◆ TRY IT: After finding the line with "豊中市 (9, 2161)" in the data below, set down exactly each line through the one with "三重県 (9, 2059)", inclusive, and stop there.

Dataset entries
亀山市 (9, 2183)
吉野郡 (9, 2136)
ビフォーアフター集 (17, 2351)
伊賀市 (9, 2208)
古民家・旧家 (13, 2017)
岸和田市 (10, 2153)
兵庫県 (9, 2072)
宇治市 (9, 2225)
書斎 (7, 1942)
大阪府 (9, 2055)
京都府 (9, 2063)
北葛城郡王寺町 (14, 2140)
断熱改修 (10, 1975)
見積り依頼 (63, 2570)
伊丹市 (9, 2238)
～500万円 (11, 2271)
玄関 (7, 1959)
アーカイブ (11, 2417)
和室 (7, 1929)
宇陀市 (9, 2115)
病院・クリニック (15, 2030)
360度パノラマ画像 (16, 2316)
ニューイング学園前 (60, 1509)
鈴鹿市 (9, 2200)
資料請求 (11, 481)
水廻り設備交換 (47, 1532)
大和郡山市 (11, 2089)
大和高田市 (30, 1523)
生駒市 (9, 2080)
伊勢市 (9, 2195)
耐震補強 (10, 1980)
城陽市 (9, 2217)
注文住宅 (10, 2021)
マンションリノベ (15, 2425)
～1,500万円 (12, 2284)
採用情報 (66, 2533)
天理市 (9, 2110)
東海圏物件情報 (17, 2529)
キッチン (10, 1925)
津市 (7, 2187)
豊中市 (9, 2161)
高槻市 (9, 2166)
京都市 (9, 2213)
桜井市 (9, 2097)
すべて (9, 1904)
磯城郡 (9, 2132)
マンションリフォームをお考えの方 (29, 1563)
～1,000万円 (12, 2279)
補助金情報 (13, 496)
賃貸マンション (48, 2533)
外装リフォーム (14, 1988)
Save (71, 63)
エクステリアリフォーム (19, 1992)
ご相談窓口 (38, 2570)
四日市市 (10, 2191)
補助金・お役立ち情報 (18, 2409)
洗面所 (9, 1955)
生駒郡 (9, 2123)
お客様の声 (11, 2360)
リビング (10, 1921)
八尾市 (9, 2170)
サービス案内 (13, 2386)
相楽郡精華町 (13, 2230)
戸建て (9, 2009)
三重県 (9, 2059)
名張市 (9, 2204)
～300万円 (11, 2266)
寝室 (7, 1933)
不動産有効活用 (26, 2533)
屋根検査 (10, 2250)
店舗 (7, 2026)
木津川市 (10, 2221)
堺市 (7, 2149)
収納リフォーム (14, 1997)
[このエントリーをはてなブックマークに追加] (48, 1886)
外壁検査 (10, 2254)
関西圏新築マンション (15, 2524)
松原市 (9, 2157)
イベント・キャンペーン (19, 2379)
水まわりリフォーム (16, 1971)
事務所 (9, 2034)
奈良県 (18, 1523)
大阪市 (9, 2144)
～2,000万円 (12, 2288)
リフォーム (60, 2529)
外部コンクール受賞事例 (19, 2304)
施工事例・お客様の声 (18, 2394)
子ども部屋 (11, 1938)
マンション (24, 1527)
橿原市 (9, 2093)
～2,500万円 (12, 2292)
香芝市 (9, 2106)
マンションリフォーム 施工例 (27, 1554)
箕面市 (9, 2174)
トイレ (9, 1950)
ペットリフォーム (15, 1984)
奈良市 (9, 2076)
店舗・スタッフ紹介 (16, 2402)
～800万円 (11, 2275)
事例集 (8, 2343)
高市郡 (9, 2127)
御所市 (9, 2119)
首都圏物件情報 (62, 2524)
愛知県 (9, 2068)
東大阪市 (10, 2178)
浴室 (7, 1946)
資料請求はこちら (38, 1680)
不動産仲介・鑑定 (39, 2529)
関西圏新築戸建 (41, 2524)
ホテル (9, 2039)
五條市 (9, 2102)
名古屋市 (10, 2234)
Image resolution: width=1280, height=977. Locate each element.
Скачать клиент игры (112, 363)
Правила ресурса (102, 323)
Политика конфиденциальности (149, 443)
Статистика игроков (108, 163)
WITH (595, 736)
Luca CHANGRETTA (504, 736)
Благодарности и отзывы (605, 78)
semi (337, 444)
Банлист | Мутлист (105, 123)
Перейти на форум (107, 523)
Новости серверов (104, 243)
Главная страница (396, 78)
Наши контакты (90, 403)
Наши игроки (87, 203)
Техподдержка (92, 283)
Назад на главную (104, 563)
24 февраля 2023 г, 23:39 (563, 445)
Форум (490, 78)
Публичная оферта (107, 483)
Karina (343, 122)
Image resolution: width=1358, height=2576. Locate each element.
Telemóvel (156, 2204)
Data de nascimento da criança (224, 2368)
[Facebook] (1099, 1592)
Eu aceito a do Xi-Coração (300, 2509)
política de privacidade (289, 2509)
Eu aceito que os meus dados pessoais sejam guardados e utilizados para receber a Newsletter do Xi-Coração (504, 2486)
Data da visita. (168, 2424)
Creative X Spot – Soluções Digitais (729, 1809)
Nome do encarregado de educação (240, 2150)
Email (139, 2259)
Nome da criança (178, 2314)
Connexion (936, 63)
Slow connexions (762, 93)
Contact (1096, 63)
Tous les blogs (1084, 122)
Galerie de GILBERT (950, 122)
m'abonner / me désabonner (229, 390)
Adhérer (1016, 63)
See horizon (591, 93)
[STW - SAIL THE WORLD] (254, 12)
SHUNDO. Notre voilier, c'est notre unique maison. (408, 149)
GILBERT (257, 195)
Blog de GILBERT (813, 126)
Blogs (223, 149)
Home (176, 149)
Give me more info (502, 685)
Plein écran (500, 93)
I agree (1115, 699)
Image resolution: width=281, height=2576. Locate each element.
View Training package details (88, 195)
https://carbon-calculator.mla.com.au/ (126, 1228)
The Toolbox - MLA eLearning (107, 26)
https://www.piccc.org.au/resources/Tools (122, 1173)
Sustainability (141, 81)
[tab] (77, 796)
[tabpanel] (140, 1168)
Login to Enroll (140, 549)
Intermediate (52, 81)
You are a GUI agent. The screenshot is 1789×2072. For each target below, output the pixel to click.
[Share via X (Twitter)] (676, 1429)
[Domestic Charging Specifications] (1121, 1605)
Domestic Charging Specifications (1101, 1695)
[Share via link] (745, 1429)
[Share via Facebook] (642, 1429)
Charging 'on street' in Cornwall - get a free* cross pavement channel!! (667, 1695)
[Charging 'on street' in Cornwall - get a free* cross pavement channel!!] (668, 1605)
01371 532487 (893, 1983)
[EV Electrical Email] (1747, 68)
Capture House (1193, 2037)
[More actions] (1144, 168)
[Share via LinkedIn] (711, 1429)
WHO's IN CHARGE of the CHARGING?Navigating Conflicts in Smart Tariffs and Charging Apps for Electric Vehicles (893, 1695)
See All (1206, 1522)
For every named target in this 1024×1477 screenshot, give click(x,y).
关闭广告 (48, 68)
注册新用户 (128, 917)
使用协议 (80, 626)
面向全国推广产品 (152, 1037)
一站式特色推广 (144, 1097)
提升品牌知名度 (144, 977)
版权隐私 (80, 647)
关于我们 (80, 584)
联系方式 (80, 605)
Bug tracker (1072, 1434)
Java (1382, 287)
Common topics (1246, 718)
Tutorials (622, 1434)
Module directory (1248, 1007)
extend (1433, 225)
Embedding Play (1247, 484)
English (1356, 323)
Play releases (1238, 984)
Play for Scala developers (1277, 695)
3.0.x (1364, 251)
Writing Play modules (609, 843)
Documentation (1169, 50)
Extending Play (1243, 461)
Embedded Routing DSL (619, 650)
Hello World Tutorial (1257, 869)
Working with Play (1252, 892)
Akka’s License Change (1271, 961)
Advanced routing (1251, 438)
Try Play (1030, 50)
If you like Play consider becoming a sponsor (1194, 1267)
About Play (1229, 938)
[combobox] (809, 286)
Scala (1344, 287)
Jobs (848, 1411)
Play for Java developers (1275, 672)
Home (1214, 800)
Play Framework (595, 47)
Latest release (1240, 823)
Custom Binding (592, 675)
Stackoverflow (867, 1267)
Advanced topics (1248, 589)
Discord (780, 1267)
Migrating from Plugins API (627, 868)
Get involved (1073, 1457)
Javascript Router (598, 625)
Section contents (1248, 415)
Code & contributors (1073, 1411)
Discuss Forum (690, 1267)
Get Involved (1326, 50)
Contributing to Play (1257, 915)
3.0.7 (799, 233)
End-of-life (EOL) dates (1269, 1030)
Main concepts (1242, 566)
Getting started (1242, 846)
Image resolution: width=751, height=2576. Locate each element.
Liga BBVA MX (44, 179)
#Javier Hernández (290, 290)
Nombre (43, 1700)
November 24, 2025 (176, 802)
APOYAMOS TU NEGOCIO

◆ RESULT:
豊中市 (9, 2161)
高槻市 (9, 2166)
京都市 (9, 2213)
桜井市 (9, 2097)
すべて (9, 1904)
磯城郡 (9, 2132)
マンションリフォームをお考えの方 (29, 1563)
～1,000万円 (12, 2279)
補助金情報 (13, 496)
賃貸マンション (48, 2533)
外装リフォーム (14, 1988)
Save (71, 63)
エクステリアリフォーム (19, 1992)
ご相談窓口 (38, 2570)
四日市市 (10, 2191)
補助金・お役立ち情報 (18, 2409)
洗面所 (9, 1955)
生駒郡 (9, 2123)
お客様の声 (11, 2360)
リビング (10, 1921)
八尾市 (9, 2170)
サービス案内 (13, 2386)
相楽郡精華町 (13, 2230)
戸建て (9, 2009)
三重県 (9, 2059)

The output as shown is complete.